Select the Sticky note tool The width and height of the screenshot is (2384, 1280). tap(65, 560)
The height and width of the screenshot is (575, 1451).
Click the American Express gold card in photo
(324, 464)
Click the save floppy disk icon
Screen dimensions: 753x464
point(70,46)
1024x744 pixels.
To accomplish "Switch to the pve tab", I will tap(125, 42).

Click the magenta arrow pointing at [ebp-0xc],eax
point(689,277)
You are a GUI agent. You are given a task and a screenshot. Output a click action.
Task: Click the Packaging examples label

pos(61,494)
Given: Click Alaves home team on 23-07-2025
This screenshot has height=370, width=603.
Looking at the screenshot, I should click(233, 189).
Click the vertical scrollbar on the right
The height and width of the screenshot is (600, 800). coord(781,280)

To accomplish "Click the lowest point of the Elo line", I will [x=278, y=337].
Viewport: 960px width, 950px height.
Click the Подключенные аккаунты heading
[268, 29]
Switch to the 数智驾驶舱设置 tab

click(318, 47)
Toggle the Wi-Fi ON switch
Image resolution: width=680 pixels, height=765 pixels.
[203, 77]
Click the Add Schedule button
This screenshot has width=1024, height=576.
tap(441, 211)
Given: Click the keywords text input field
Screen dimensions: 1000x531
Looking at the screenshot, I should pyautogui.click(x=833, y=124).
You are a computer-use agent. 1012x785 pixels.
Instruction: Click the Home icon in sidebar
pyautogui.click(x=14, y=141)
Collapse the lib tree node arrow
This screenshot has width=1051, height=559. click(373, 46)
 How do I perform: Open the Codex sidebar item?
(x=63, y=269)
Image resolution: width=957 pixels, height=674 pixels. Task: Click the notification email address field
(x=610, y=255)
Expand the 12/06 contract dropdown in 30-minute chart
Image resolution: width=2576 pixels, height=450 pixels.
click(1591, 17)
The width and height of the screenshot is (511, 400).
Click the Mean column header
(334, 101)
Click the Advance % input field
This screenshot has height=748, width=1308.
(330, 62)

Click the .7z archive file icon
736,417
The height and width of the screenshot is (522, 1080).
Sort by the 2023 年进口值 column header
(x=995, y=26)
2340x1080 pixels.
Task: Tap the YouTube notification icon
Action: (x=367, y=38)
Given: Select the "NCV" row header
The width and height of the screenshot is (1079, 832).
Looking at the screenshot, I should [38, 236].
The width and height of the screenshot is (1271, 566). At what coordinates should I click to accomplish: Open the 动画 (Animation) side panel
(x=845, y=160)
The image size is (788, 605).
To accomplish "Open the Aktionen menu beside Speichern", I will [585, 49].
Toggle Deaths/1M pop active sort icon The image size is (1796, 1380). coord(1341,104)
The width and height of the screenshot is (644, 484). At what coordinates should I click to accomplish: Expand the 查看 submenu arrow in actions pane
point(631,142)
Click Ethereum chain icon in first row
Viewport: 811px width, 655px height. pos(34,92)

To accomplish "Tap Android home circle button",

• **Exercise goal**: Count every line of the material that holds "will". Reply with the number alone.

• **Solution to the problem**: 3